## Data provided
↓↓↓
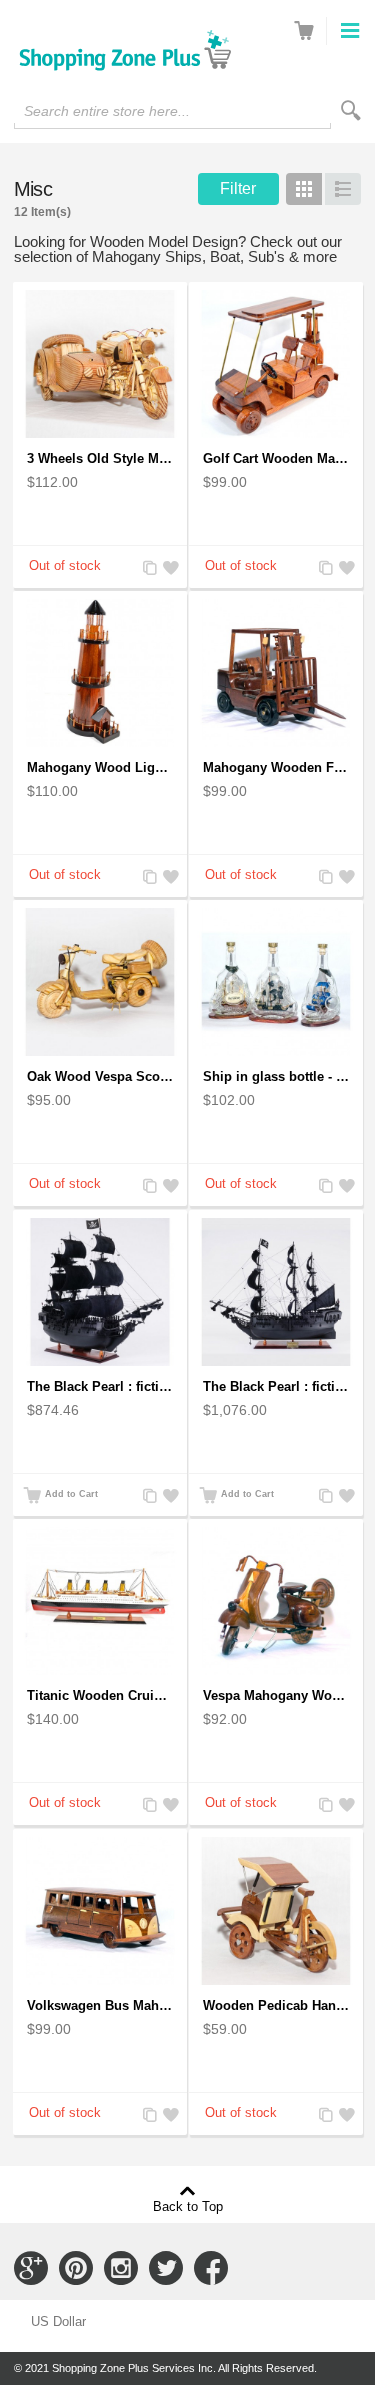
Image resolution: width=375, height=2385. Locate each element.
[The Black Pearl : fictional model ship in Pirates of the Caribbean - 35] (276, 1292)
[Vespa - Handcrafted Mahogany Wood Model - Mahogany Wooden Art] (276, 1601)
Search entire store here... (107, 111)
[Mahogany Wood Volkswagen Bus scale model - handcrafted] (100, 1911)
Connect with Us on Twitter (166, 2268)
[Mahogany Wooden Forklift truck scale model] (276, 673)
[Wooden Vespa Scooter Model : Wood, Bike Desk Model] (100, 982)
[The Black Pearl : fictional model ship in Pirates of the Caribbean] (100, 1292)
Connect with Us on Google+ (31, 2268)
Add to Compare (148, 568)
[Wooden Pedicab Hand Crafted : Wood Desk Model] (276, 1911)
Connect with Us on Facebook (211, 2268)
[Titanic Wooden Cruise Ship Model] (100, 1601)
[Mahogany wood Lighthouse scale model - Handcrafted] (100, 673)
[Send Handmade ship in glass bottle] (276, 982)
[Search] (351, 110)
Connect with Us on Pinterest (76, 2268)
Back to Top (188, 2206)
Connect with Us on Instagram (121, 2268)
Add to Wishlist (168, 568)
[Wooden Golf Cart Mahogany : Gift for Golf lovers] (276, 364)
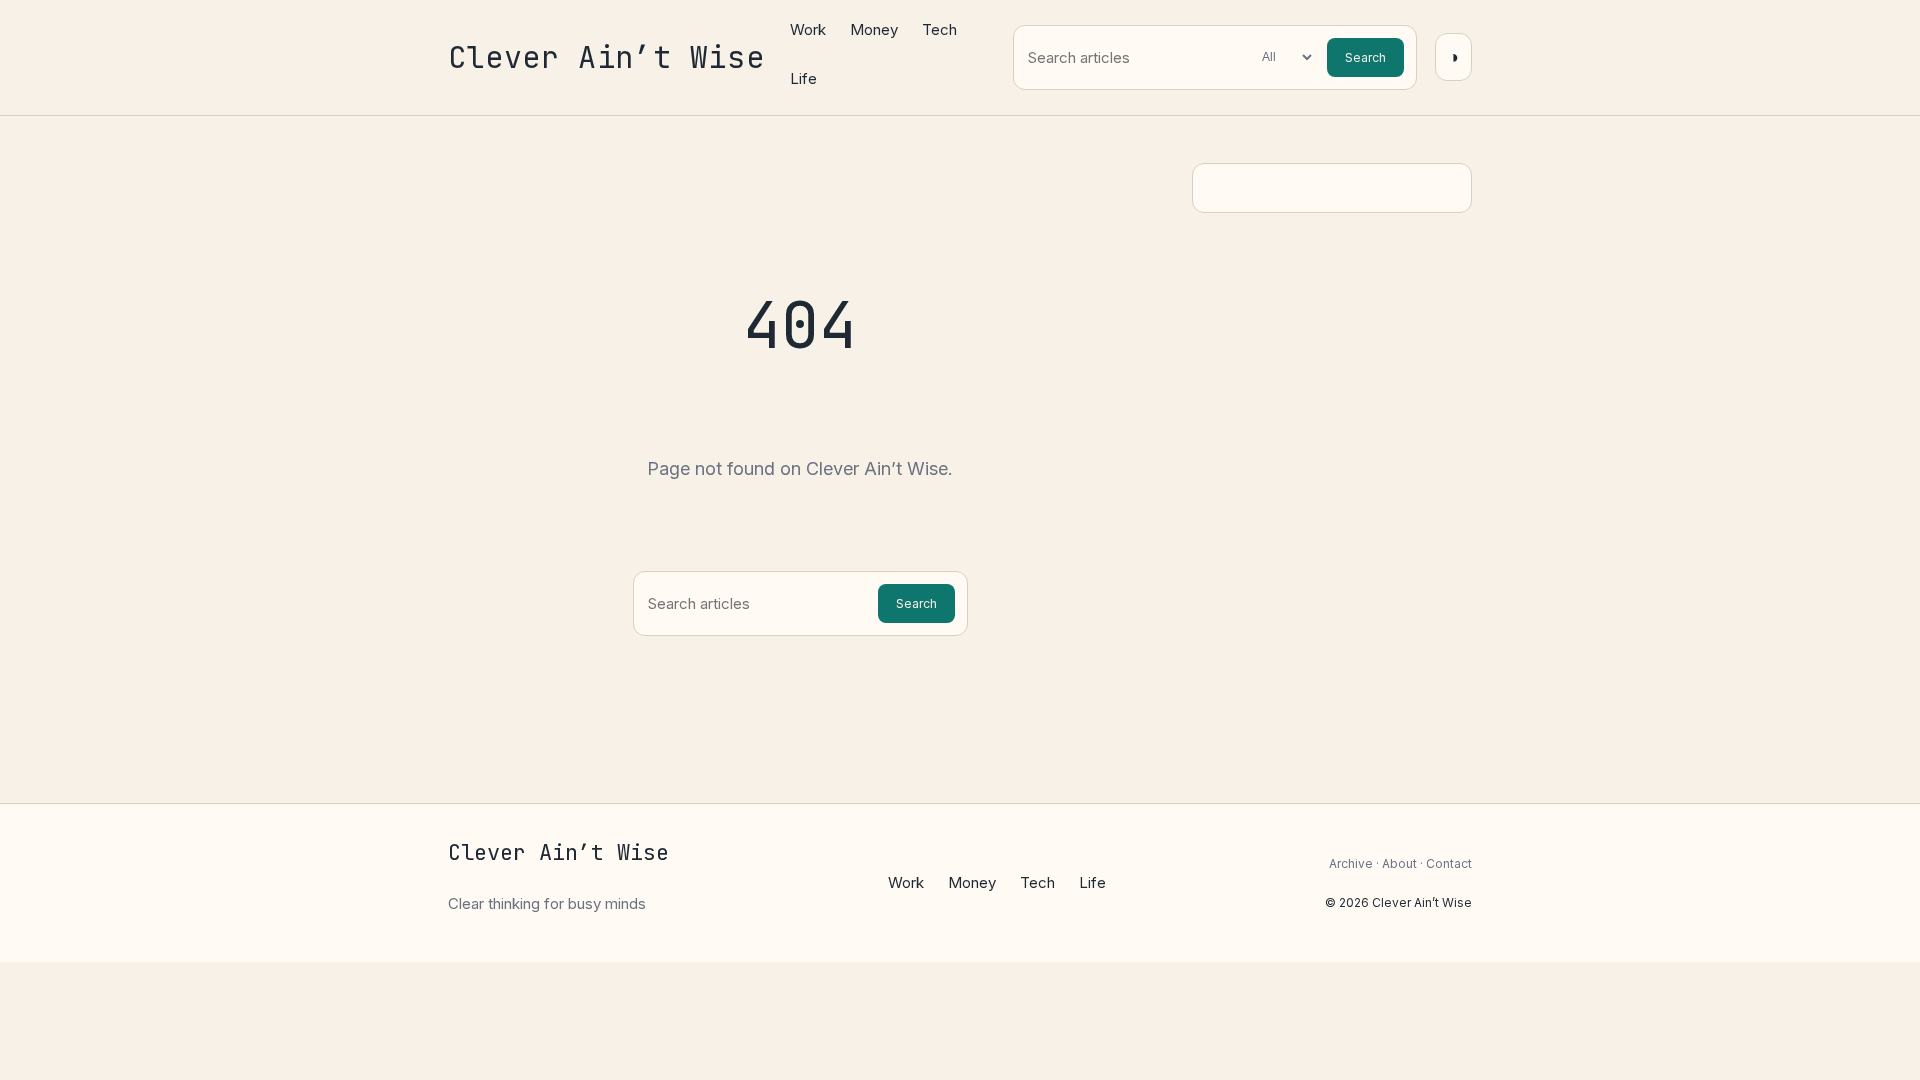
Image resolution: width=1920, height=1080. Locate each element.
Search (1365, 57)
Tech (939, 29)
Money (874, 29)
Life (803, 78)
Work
↑↑↑
Please return, exactly as written, the lines from the first line of the records above through the line containing "Add to Wishlist (168, 568)", both included, leaving out any pictures.

## Answer below
Image resolution: width=375, height=2385. Locate each element.
[The Black Pearl : fictional model ship in Pirates of the Caribbean - 35] (276, 1292)
[Vespa - Handcrafted Mahogany Wood Model - Mahogany Wooden Art] (276, 1601)
Search entire store here... (107, 111)
[Mahogany Wood Volkswagen Bus scale model - handcrafted] (100, 1911)
Connect with Us on Twitter (166, 2268)
[Mahogany Wooden Forklift truck scale model] (276, 673)
[Wooden Vespa Scooter Model : Wood, Bike Desk Model] (100, 982)
[The Black Pearl : fictional model ship in Pirates of the Caribbean] (100, 1292)
Connect with Us on Google+ (31, 2268)
Add to Compare (148, 568)
[Wooden Pedicab Hand Crafted : Wood Desk Model] (276, 1911)
Connect with Us on Facebook (211, 2268)
[Titanic Wooden Cruise Ship Model] (100, 1601)
[Mahogany wood Lighthouse scale model - Handcrafted] (100, 673)
[Send Handmade ship in glass bottle] (276, 982)
[Search] (351, 110)
Connect with Us on Pinterest (76, 2268)
Back to Top (188, 2206)
Connect with Us on Instagram (121, 2268)
Add to Wishlist (168, 568)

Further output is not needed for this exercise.